Lauda ne peut cependant pas maintenir un rythme élevé et souhaite surtout essayer de sauver les meubles en terminant au moins parmi les six premiers. Il s'attend à ce que Piquet le rattrape en quelques tours mais le spectacle de la fin de course est étonnant. La McLaren roule à un rythme si bas que la RAM de Jonathan Palmer la dépasse sans mal, mais Piquet, à l'instar de son écurie, croit simplement que le leader ménage sa monture comme il en a l'habitude en fin de course. Le Brésilien ne tente absolument rien pour essayer de reprendre du temps, pensant simplement que Lauda serait capable de hausser la cadence au besoin.
Niki Lauda
Finalement, Niki Lauda remporte le Grand Prix d'Autriche 1984 avec plus de vingt secondes d'avance sur Nelson Piquet. Derrière eux, Michele Alboreto prend la troisième position devant un incroyable Teo Fabi. L'Italien, sur l'autre Brabham, avait en effet calé lors du second départ et s'était retrouvé bon dernier. Les dernières places dans les points sont pour les Arrows de Thierry Boutsen et de Marc Surer.

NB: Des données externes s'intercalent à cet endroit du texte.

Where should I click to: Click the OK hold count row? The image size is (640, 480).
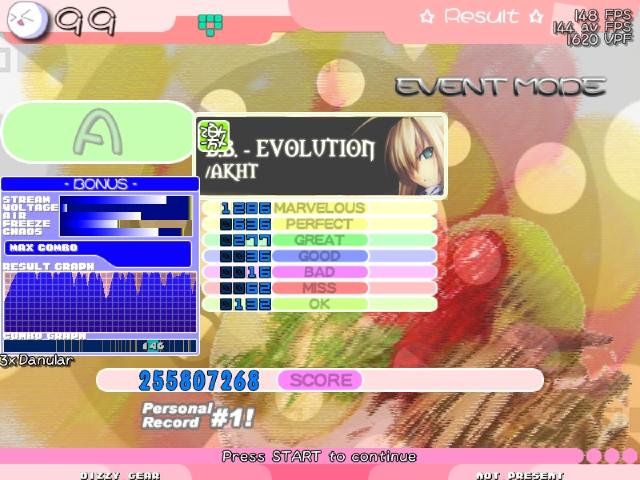click(x=320, y=304)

"Piquet et moi avons marché jusqu'à l'estrade du vainqueur", racontait Lauda, toujours en 2016. "Il m'a demandé comment les choses s'étaient passées. Eh bien, lui ai-je dit, ma quatrième vitesse était morte. J'ai deviné à son expression à quel point il était désemparé d'avoir laissé cette opportunité lui échapper. Il aurait pu gagner ce Grand Prix si facilement. De toutes les courses qui ont décidé du Championnat du monde en 1984, d'une façon ou d'une autre le Grand Prix d'Autriche a été la plus chanceuse. Ce fut une heureuse coïncidence que ça arrive en Autriche."

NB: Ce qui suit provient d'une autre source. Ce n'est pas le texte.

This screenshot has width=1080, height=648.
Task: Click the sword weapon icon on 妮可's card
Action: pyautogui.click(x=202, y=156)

Grâce à ce résultat, Lauda mène le classement pilote pour la première fois de la saison et cela durera jusqu'au drapeau à damier du dernier GP, au Portugal. L'Autrichien remportera ainsi son troisième et dernier titre mondial pour un demi-point face à son équipier Prost.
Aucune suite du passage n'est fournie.